Diagnóstico de Ineficiência
Utilizando dados da Secretaria Nacional de Políticas Penais (Senappen), o relatório evidencia a expansão das principais facções criminosas no Brasil. A vulnerabilidade das fronteiras é apontada como um dos problemas centrais, sendo essas áreas consideradas portas de entrada para drogas e armas que abastecem esses grupos. O relatório afirma: “As duas principais organizações criminosas brasileiras, o PCC e o CV, têm desempenhado papel central na articulação de crimes transnacionais, sobretudo no tráfico de drogas e armas”.

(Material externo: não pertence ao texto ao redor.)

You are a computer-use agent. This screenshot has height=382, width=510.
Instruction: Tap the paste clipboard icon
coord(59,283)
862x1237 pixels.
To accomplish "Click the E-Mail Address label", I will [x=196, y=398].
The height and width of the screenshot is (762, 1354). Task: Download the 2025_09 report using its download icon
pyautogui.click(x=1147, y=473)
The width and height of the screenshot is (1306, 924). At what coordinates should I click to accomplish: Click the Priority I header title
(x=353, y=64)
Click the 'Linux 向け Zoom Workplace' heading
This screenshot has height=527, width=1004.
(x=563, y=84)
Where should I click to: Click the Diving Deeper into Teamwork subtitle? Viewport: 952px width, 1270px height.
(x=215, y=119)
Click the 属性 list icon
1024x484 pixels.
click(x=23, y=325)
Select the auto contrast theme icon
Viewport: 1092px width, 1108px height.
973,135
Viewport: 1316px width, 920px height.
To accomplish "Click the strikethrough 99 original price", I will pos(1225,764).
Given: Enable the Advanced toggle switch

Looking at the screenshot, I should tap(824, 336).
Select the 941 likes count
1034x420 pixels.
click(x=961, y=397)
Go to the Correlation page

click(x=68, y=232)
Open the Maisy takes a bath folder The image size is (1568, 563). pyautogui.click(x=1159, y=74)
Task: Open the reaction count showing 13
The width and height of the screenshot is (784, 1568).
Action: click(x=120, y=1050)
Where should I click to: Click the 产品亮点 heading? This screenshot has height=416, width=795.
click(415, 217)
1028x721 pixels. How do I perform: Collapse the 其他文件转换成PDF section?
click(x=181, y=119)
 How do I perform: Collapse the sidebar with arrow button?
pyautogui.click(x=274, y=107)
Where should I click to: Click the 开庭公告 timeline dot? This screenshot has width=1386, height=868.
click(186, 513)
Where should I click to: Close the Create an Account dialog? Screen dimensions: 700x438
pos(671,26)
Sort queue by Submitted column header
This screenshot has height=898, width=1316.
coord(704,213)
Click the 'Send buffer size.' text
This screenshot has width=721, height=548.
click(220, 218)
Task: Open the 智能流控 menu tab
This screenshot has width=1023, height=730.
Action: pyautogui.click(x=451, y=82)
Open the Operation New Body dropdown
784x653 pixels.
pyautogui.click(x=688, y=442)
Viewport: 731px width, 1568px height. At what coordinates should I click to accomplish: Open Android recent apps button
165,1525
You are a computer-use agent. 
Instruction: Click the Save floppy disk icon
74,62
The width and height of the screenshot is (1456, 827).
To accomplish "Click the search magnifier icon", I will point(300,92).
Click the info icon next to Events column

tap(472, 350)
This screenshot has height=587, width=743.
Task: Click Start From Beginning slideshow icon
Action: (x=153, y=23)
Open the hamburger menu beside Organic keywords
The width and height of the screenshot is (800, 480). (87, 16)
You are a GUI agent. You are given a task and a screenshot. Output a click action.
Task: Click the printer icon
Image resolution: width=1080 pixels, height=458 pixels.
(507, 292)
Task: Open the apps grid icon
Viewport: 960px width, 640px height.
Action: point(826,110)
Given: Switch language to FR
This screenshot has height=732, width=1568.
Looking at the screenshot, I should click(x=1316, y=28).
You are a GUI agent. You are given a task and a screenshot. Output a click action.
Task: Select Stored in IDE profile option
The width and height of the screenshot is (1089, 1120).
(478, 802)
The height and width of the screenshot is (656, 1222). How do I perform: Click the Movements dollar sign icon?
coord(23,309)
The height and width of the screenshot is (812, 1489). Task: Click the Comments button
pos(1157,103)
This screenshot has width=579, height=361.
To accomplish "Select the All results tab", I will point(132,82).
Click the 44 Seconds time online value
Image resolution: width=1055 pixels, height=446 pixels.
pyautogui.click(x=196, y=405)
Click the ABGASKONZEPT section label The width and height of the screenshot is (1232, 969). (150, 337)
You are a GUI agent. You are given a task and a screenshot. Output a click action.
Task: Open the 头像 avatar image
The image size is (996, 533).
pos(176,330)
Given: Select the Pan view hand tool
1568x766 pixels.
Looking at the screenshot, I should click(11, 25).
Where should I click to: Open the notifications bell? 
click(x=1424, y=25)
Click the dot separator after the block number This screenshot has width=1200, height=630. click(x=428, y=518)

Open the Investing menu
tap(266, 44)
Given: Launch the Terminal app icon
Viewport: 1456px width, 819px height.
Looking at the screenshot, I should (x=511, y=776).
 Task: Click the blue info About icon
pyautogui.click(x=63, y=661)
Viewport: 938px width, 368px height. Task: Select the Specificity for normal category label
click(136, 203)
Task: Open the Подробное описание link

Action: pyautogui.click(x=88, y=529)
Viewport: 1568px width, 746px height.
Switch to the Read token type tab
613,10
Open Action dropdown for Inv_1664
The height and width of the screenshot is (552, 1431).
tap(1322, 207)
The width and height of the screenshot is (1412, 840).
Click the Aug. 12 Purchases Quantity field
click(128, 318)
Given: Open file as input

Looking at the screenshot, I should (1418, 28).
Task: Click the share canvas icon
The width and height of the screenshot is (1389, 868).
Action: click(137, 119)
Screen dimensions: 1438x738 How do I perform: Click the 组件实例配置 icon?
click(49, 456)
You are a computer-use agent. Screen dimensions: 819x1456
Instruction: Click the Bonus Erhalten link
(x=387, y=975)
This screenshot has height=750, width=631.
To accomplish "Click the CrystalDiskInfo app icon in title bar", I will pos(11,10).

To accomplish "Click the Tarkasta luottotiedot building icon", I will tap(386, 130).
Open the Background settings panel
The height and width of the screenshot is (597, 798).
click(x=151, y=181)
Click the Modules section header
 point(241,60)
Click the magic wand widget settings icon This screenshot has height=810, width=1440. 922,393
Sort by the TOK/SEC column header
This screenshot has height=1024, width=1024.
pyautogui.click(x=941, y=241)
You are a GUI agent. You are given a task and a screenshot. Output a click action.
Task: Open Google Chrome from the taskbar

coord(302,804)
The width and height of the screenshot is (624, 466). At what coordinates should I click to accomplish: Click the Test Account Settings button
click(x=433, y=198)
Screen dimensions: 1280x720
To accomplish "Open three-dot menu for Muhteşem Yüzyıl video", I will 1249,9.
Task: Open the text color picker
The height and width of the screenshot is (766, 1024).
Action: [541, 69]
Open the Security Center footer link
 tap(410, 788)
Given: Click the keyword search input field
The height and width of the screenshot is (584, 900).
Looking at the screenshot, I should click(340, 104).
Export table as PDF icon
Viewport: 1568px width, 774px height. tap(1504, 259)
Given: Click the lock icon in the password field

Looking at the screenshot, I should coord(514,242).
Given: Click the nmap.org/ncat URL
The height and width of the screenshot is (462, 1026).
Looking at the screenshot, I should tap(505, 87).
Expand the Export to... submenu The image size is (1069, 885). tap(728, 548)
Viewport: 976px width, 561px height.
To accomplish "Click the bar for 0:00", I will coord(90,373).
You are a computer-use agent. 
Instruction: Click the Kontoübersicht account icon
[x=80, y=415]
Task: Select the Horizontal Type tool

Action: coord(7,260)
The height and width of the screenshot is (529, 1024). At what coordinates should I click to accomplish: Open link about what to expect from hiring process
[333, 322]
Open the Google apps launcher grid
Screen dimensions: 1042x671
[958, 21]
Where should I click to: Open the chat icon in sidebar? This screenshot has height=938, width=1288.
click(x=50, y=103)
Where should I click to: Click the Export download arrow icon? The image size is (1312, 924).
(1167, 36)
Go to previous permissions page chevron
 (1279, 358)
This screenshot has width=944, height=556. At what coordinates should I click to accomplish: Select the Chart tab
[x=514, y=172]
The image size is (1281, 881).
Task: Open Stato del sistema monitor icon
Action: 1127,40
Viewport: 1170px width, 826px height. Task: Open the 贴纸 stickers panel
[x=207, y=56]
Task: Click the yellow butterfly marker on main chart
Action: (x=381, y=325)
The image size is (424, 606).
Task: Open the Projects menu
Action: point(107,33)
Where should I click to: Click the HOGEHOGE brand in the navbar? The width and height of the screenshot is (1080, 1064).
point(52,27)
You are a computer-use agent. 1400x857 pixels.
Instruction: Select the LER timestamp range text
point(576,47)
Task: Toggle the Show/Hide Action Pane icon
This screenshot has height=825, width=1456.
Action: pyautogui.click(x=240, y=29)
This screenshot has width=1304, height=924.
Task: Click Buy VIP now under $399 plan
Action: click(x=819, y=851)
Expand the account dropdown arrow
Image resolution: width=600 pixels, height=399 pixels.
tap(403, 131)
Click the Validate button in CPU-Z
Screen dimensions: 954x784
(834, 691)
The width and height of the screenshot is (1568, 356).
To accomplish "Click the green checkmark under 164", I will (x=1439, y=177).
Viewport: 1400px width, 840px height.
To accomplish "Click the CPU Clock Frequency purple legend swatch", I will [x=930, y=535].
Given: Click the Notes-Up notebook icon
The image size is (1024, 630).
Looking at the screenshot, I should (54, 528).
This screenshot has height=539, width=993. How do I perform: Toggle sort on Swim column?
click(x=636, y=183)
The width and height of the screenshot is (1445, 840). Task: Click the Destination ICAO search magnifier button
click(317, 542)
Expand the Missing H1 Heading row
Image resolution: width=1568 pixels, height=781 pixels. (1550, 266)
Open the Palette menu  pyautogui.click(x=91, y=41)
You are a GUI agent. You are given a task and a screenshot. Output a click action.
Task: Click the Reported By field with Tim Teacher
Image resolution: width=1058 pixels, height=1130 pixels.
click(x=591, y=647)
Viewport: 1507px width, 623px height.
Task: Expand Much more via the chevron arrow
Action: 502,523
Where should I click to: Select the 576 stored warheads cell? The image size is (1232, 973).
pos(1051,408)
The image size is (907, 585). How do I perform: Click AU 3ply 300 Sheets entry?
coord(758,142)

O TCU apresenta um diagnóstico detalhado sobre as causas da ineficiência do programa, que incluem: falta de comunicação com a Câmara de Relações Exteriores e Defesa Nacional (Creden), planejamento estratégico sem força normativa, inadequação dos itens do plano de ação, ausência de mecanismos de governança e falhas na implementação de indicadores e metas. A troca frequente de representantes titulares por suplentes também foi citada como um fator que agrava a situação.
Origem e Objetivo do PPIF
O Programa de Proteção Integrada de Fronteiras, coordenado pelo Gabinete de Segurança Institucional (GSI), foi criado em 2016 com o objetivo de articular as Forças Armadas, a Polícia Federal, a Receita Federal e os governos estaduais. Em 2018, o planejamento estratégico do programa foi revisado, definindo missões, visões de futuro, objetivos estratégicos e ações planejadas. Contudo, a falta de efetividade tem sido uma constante no seu desenvolvimento.
O intuito inicial do Comitê-Executivo do Programa (CEPPIF) era promover uma maior aproximação entre os altos escalões das instituições envolvidas, visando acelerar o fluxo de informações e reduzir a burocracia que frequentemente atrapalha as operações de segurança.
Reestruturação Urgente do Programa
Em sua conclusão, o TCU estipulou um prazo para a reestruturação do PPIF, propondo que o CEPPIF reavalie e apresente um novo planejamento estratégico à Creden em 180 dias. Esta medida é vista como fundamental para sanar as deficiências normativas detectadas durante a auditoria.
Embora o PPIF tenha sido criado em 2016 e tenha passado por processos de estruturação ao longo de diferentes gestões, o governo atual o oficializou como um pilar central de sua política de segurança ao referendar o Decreto nº 12.038, em abril de 2024. Este decreto estabelece a Política Nacional de Fronteiras (PNFron) e consagra o PPIF como seu principal instrumento operacional.
A auditoria foi realizada a pedido do próprio Tribunal de Contas da União, sob a relatoria do ministro Jorge Oliveira, evidenciando a preocupação com a segurança nacional e a necessidade de ações efetivas para enfrentar a criminalidade organizada no Brasil.